Ativistas fantasiados de vaquinhas, animais marinhos e homem-placa solar convidaram as pessoas no local para conduzir instrumentos musicais.
O Greenpeace fez barulho, na frente do Teatro Municipal, para
mandar um recado para os líderes mundiais: é preciso agir agora
para controlar o aquecimento global. Ativistas fantasiados de
vaquinhas, animais marinhos e homem-placa solar convidaram as
pessoas no local para conduzir instrumentos musicais. As fantasias
representam temas que carecem de cuidado por parte do governo
federal.
A pecuária
é o principal vetor atual do desmatamento na Amazônia - uma fonte
importante de gás carbônico (CO2 ), que provoca o aquecimento
global. Na outra ponta, os oceanos são reguladores climáticos, por
absorver o CO2 do ar. Criar
unidades de conservação pode ajudá-los a manter essa
característica. Energias
renováveis, como a solar, por sua vez, são viáveis, não geram
gases do efeito estufa e podem substituir as usinas termelétricas
fósseis e nucleares instaladas no país. Contudo, o Brasil está
atrasado nesses campos: a floresta continua sendo derrubada, apenas
0,4% do território marinho-costeiro brasileiro está sob proteção e
existe pouco ou nenhum tipo de incentivo à geração de eletricidade
por meios de novas fontes renováveis.
Veja o vídeo:
Veja fotos na galeria do Flickr:
A ação faz parte da
semana de mobilização pelo clima, que o Greenpeace organiza até
amanhã (22 ) para chamar a atenção da população em torno das
mudanças do clima e cobrar compromissos efetivos do governo
brasileiro na
15ª Conferência do Clima, em Copenhague (Dinamarca).
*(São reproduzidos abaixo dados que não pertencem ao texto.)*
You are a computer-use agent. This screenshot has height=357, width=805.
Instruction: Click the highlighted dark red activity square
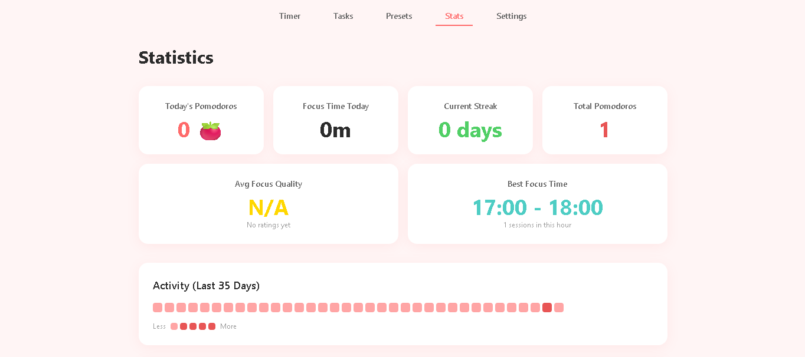(547, 308)
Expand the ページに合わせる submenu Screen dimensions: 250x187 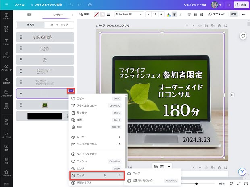[97, 144]
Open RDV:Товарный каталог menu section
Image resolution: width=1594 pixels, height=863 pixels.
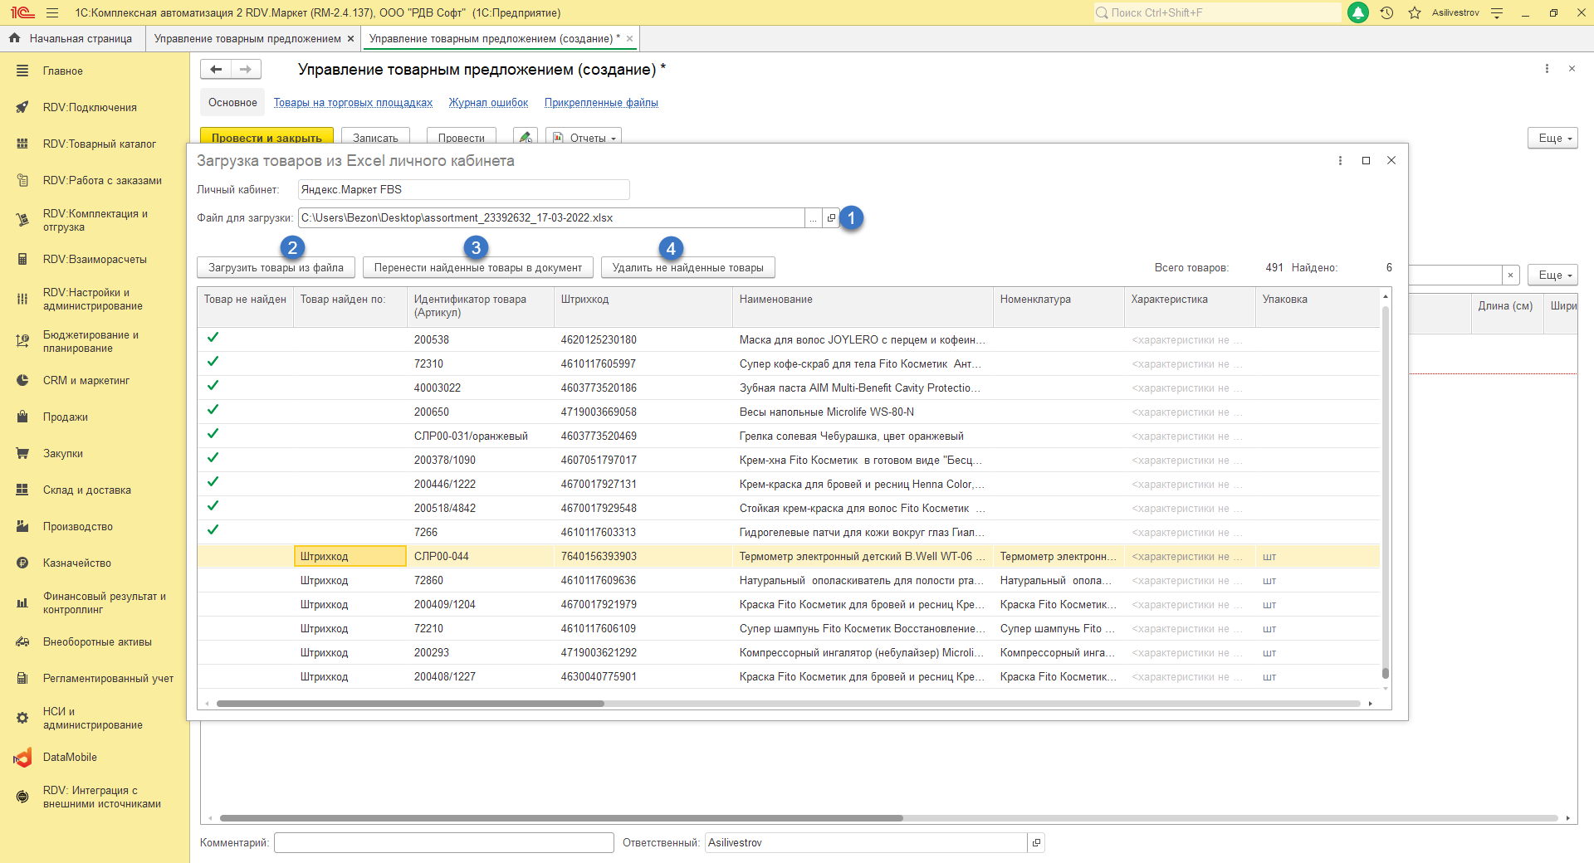[99, 144]
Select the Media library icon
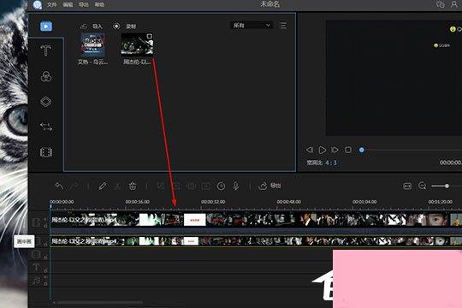The width and height of the screenshot is (462, 308). click(46, 27)
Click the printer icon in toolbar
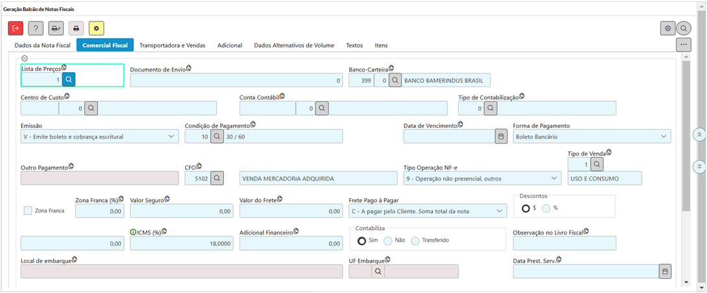The height and width of the screenshot is (293, 707). (76, 29)

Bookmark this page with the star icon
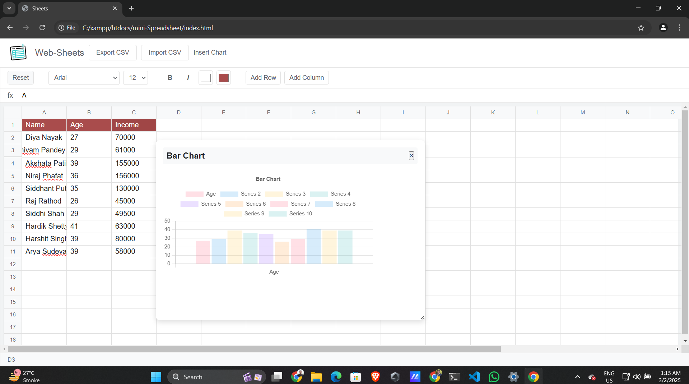[x=641, y=28]
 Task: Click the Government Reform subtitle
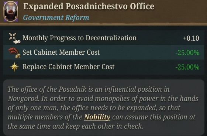pyautogui.click(x=56, y=17)
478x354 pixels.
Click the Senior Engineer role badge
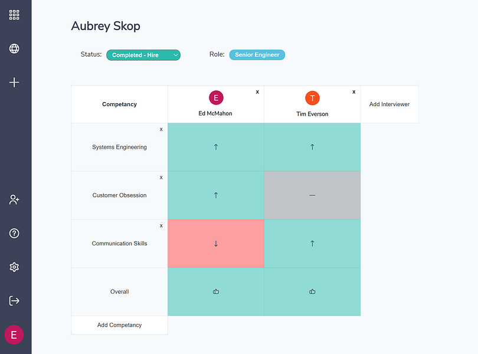[257, 55]
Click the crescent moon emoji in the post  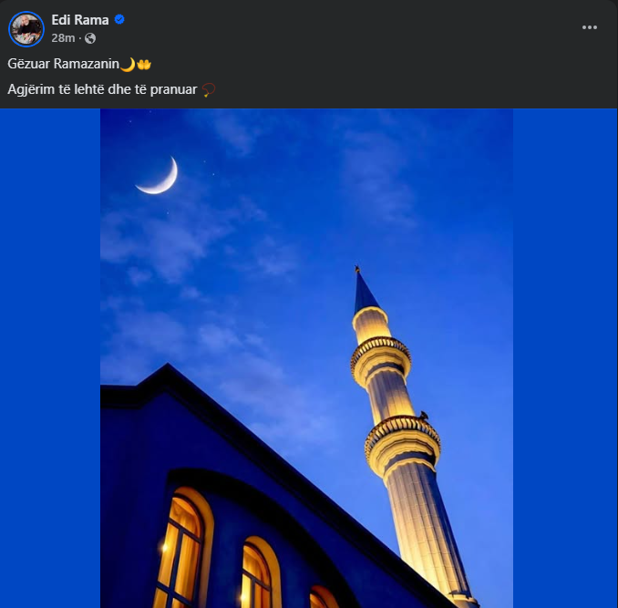coord(128,64)
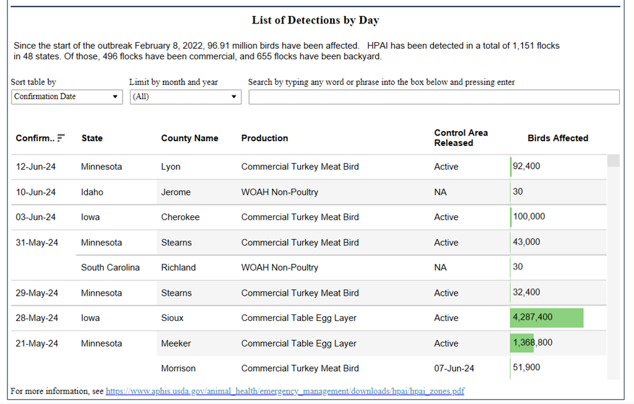This screenshot has width=634, height=404.
Task: Select the 4,287,400 birds affected bar
Action: [x=546, y=317]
Para reduzir suas emissões de gases do efeito estufa, que causam
as mudanças do clima, o país precisa zerar o desmatamento da
Amazônia, garantir que pelo menos 25% da eletricidade gerada seja a
partir de novas fontes renováveis e proteger 30% de sua zona
costeira. "O governo brasileiro pode assumir um papel de liderança
nas discussões internacionais sobre mudanças do clima, mas para
isso precisa adotar uma postura mais ambiciosa", diz João Talocchi,
coordenador da campanha de clima. "Faltando menos de 80 dias para a
reunião de Copenhague, não há propostas concretas para reduzir as
emissões brasileiras e as políticas nacionais para a Amazônia, os
oceanos e o setor de energia vão na contramão do que é necessário
para solucionar a crise climática."
A participação dos líderes globais é essencial para garantir que
um acordo seja estabelecido na conferência. Ontem, o
primeiro-ministro britânico, Gordon Brown,
anunciou sua intenção de participar. Lula, por sua vez, ainda
não se pronunciou.
Hoje é o "The Global Climate Wake Up Call", quando
milhares de ações em todo mundo buscam mobilizar a sociedade para
garantir que governantes tratem da crise climática. No Brasil, a
iniciativa é parte da TicTacTicTac, aliança de organizações
não-governamentais, sindicatos, grupos religiosos e pessoas, da
qual o Greenpeace faz parte, que busca mobilizar organizações,
redes e a sociedade para pressionar os governos a se posicionarem a
favor de um acordo justo, ambicioso e comprometido.